You might think of the Bahamas simply as a place where your IQ gets sawed in half by a dizzying cocktail of rum and saltwater, where you stumble idly along, gambling away children and vital organs while finding reggae music suddenly tolerable, trusting that dumb luck will act as a nullifying agent against it all, or failing that, the public relations attaché of your local embassy. But beyond the casinos, conga lines, and holding cells is a different Bahamas, one that annuls the phoniness of Atlantis for the real paradise looming all around.
I’ve spent a weird amount of time in Nassau, the capital, on the island of New Providence, owing to my father being partnered in a timeshare there, a venue for family summits going on 20 years now. We come for the food and the fishing. Spiny lobster — called “crawfish” in the Bahamas — is a clawless, warm-water species with a tail as fat as a beer keg but far tastier, and can be speared by the dozens in their underwater lairs. Conch, an improbably delicious mollusk that’s eaten every conceivable way in these islands — grilled, steamed, “cracked” (deep fried), stewed, chowdered, frittered, and chopped raw in conch salad (the local ceviche) — abound on the seafloor.
That alone is enough to keep us coming back. But I should also mention the white-sand beaches, the startling blue sea, the red powder-puff and silvertop palms lining the streets, and a comically uncoordinated bird called the smooth-billed ani, which, when landing in a wind, will go tumbling in a ball of feathers. The 340 sunny days a year don’t hurt. Neither does the water temperature that almost never falls below 71 degrees. A population of 340,000 spread out over a 5,383-square-mile archipelago of idyllic islands and pristine cays makes convalescing from the winter office grind totally effortless. The Bahamas has been good to me over the years, is what I’m saying, even if I haven’t always returned the favor.

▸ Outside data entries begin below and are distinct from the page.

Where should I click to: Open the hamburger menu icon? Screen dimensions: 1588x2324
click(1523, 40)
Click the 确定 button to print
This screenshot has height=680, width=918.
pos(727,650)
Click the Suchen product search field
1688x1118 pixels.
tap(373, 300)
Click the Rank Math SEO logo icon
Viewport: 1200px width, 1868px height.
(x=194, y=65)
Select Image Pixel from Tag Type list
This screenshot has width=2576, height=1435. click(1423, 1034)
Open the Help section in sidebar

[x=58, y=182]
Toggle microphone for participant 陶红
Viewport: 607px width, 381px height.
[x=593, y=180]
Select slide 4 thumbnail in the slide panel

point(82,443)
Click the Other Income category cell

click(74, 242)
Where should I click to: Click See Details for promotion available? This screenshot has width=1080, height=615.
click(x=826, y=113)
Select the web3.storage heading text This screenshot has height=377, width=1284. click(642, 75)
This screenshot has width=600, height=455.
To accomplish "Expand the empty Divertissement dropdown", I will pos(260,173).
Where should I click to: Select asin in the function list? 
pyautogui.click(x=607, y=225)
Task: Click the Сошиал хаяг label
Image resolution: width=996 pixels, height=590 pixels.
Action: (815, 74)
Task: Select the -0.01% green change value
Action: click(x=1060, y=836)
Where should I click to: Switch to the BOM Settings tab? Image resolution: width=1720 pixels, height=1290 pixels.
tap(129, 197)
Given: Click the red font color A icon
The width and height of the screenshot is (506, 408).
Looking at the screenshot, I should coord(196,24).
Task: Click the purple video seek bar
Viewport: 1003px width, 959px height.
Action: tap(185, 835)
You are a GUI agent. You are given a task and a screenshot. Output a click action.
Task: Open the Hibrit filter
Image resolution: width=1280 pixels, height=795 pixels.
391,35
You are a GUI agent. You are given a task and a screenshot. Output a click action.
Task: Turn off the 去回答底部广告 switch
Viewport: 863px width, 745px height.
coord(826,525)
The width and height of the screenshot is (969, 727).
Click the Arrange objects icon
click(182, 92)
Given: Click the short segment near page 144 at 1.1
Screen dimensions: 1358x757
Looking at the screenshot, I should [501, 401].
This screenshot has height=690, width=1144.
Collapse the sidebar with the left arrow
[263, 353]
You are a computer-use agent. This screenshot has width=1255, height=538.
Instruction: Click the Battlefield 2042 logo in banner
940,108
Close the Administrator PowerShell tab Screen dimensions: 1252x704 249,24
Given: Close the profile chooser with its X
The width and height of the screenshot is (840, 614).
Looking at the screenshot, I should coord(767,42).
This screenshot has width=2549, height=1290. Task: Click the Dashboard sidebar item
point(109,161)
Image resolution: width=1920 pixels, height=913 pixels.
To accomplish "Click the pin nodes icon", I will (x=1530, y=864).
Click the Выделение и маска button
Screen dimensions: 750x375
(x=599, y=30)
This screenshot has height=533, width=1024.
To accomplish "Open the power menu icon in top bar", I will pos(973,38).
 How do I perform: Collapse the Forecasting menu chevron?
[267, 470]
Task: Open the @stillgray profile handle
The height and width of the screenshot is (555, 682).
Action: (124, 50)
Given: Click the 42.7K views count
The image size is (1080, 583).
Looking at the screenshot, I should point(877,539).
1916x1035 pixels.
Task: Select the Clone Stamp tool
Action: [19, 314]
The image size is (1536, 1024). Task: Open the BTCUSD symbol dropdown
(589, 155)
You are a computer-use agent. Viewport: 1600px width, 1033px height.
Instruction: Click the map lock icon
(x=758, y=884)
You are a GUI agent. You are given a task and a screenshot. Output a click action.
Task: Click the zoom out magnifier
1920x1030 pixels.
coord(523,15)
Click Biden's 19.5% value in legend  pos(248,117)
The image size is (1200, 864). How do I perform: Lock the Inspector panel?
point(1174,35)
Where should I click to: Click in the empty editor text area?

But at midday, when a mutant lobster-donkey hybrid comes into range, I rear back on my spear like Hector, close my eyes and release.
My father and I, along with our Bahamian friends Steve Darville and his son Demetri, will often head out to Rose Island for a day of spearfishing. I can’t tell you exactly where our hunting grounds are, as they’re the Darville’s secret spots — lovely stretches of reef-bound coast that Steve has been fishing since he was a boy. But you shouldn’t have much trouble finding crawfish in the waters off western New Providence. Just ask around. It’s not uncommon to see a Bahamian walk into the ocean and walk out with lunch, so natural is the connection between the two.
On a recent trip, we bounced out of Nassau in the Darville’s 18-foot Sea Boss, the sun rising beyond the western horn of the bay. Just four miles offshore, Rose Island is a showpiece of nature in all of its terrifying glory. “Two enemies, earth and sea, man and nature, meet in eternal conflict,” a French historian once wrote, as if picturing this very coast.
My father, although he hails from Indiana soybean country, is oddly at home on the ocean. As the rest of us hunted lobster, he paced the foredeck with a spear, keeping an eye out for sharks — black-tip reef sharks, typically harmless, sometimes like to challenge you for the meal at the end of your spear — and hollering instructions like Tashtego.